Questa belva ha una testa: i committenti dell’abbigliamento che ordinano il tessuto e i capi finiti; un cuore che pompa linfa vitale a tutto il corpo: le stamperie, le tintorie e le rifinizioni; e le zampe: le 4000 aziende di confezioni che, sul territorio, tagliano e cuciono i capi (tutte, singolarmente, sacrificabili per il sistema).
Si è interpretato che fossero stati gli artigli di queste zampe (impianti elettrici manomessi, dormitori, bombole del gas etc,) a causare la tragedia di via Toscana. E si è intervenuti per strappare gli artigli alla belva. Cosa meritoria, che ha anche raggiunto l’obbiettivo, almeno fino ad oggi, di non dover più piangere morti all’interno dei capannoni produttivi.
Sembrava che questo avesse prodotto delle zampe senza artigli (capannoni senza dormitori e affittacamere abusivi) ma comunque senza ridurre il numero delle zampe, che sono rimaste 4000. Oggi invece ci accorgiamo che le zampe sono addirittura aumentate, perché la belva, scaltra, si è messa qualche guanto che non ci fa più scoprire gli artigli (impiantando le aziende dentro gli appartamenti).
Oggi noi ribadiamo che non ci possiamo permettere di sbagliare obiettivo, magari cercando le modalità di scoprire i guanti. Bisogna colpire la belva al cuore e alla testa. E ridurle il cibo. E questo è quello che dice il protocollo.
Il grosso della capacità di produrre ricchezza, il cibo della belva, è dato dal lavoro nero, mancate retribuzioni e mancate contribuzioni. Il flusso produttivo passa dal cuore, poche aziende di tintoria, stamperia e rifinizione dal quale è certamente passato anche il tessuto che alimentava le taglia e cuci dell’appartamento della Tignamica. Nel protocollo abbiamo denunciato uno sfruttamento del lavoro su base etnica e abbiamo chiesto controlli specifici, preceduti da operazioni di intelligence ed eseguiti da squadre interforze che verifichino i rapporti di lavoro. Con l’obbiettivo di obbligare queste aziende alla regolarizzazione della manodopera e al pagamento delle retribuzioni e contribuzioni previste.

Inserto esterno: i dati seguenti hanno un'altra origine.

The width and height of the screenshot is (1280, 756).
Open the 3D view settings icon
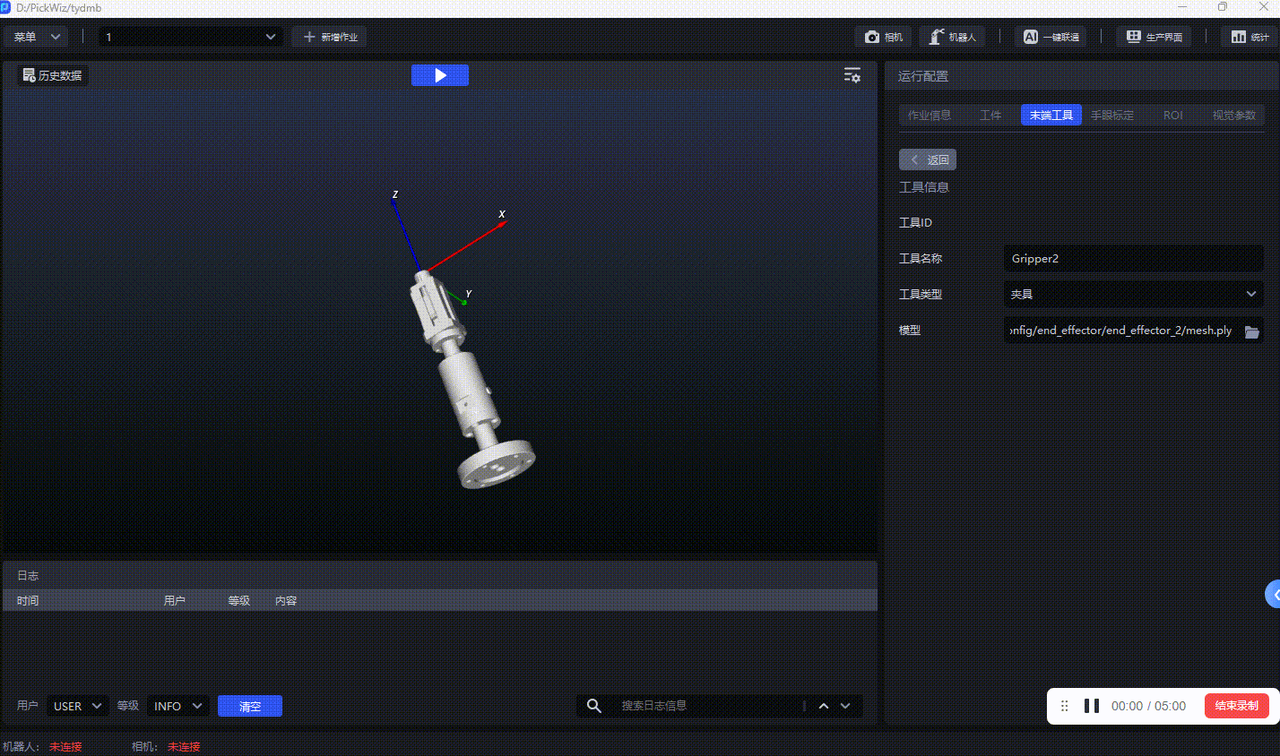[x=852, y=75]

E contestualmente il protocollo indica di colpire la testa, i committenti. Infatti da controlli eseguiti nelle modalità proposte emergerebbero chi sono i committenti e a questi andrebbe richiesto, in quanto responsabili in solido con le tintorie etc, le retribuzioni e le contribuzioni non versate. Cosa prevista per legge e suggellata dalla nostra vittoria in una causa pilota presso il Tribunale di Prato.

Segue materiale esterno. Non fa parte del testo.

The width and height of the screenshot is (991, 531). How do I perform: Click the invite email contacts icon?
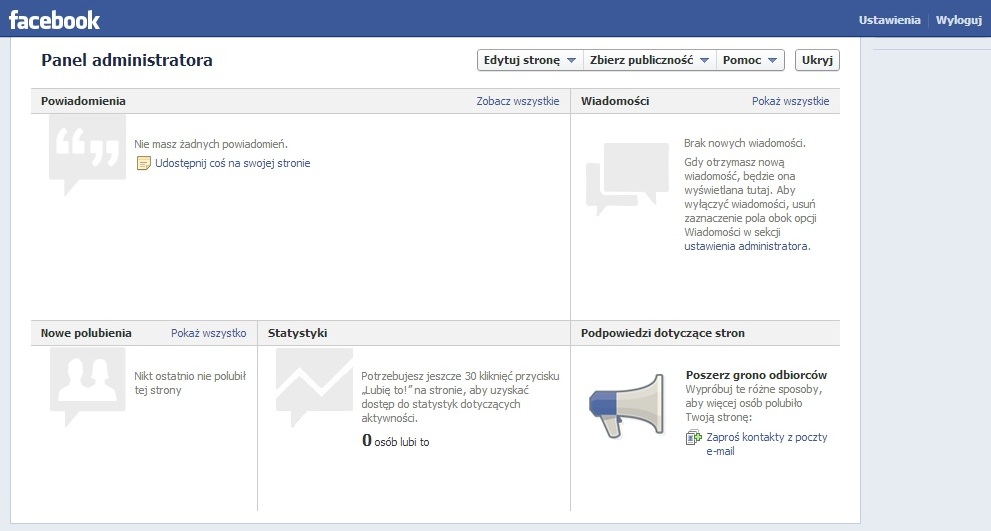pos(694,438)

Questa strategia, se attuata, colpirebbe il sistema nelle sue parti più sensibili e quindi, per la prima volta, nella sua capacità di produrre ricchezza illegale. La conseguenza sarebbe la riduzione dei volumi della produzione illegale e l’attivazione di un processo di selezione virtuosa che, con l’aumento dei costi imposto toglierebbe nutrimento al sistema illegale e metterebbe “fuori mercato” le aziende che sono in grado di lavorare solo per quello.
Ciò garantirebbe che quella parte del sistema dell’abbigliamento disponibile a operare nelle regole e in grado di competere sul mercato legale (una ristretta minoranza delle attuali 4000 aziende attuali) possa, finalmente, provare a farlo senza essere soffocato dalla concorrenza illegale.
Forse l’analisi del protocollo, firmato da sindacati, industriali e artigiani, è completamente sbagliata, e quindi lo sono anche le proposte. Ma questo ad oggi non ce l’ha detto nessuno. Se invece l’analisi ha un suo fondamento, non sarebbe bene tenerne conto?